What the exercise asks ▸ Only the lines from the one containing "You are a GUI" through the end of the data below are to be repeated, exactly as given, without pictures.

● ● ●

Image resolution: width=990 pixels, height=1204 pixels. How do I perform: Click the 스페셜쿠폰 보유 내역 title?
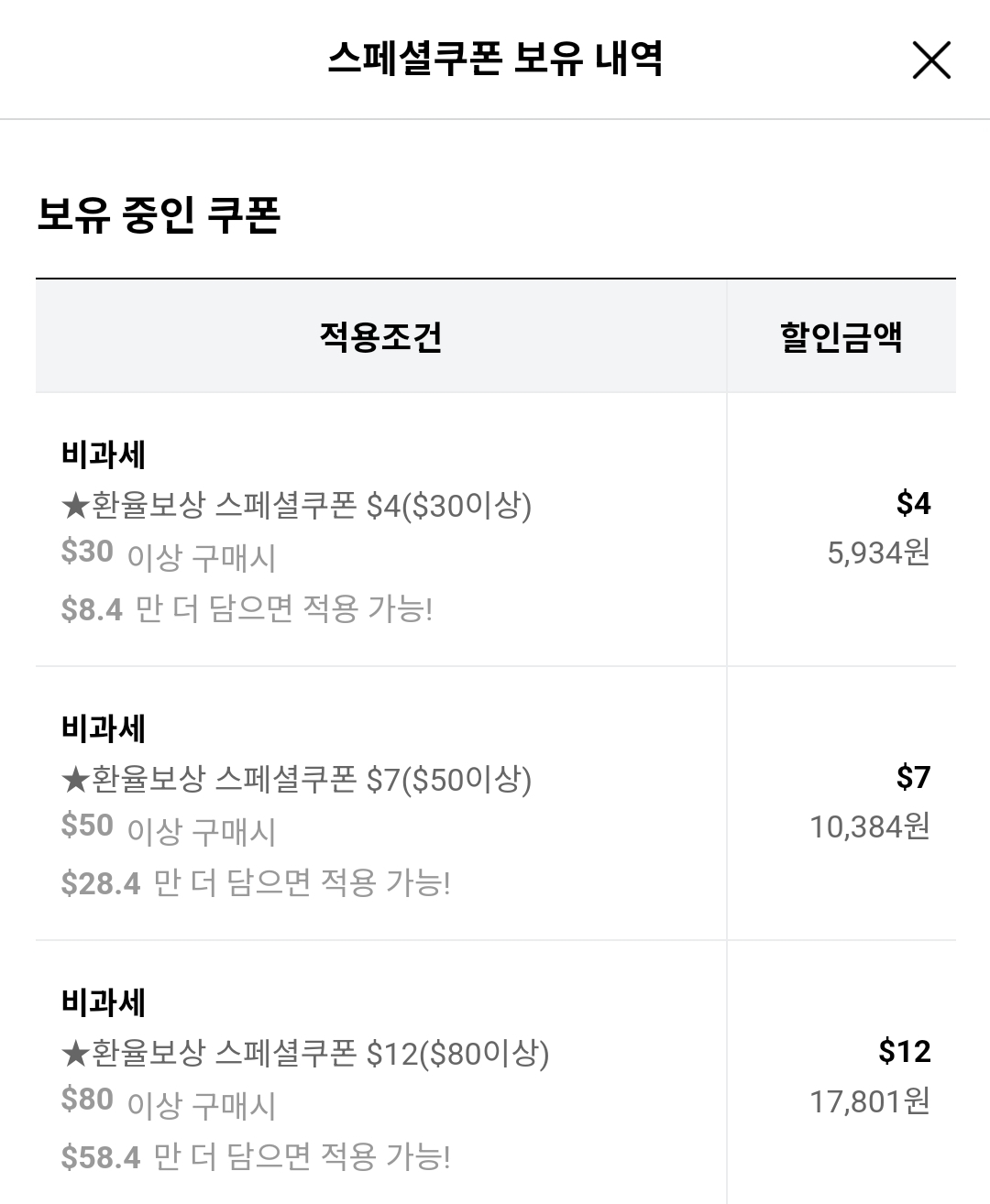495,60
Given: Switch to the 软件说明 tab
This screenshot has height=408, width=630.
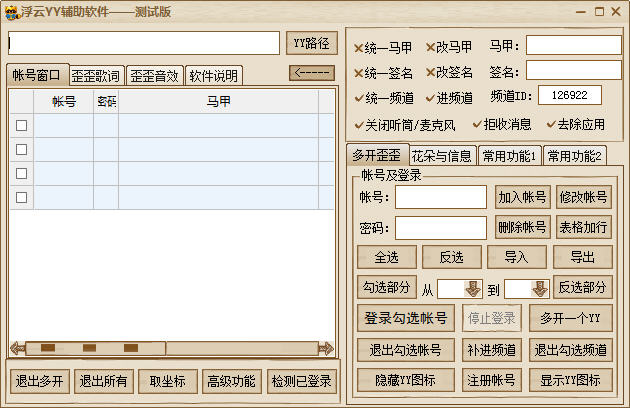Looking at the screenshot, I should coord(213,76).
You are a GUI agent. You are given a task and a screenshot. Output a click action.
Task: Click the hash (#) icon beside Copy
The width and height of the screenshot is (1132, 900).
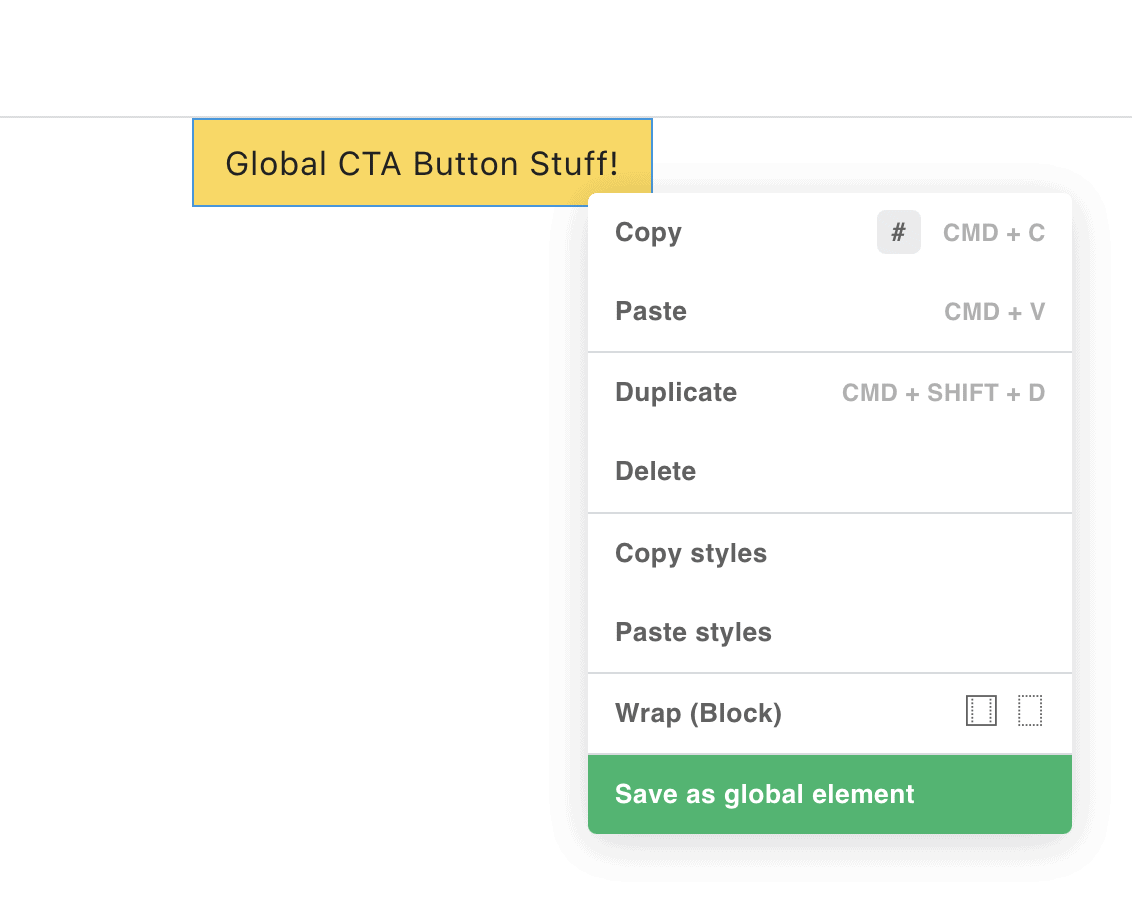point(898,233)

● ● ●

Written response ▸
You are a GUI agent. You are given a task and a screenshot. Output a click action.
Task: Click the hash (#) icon beside Copy
The width and height of the screenshot is (1132, 900).
point(898,233)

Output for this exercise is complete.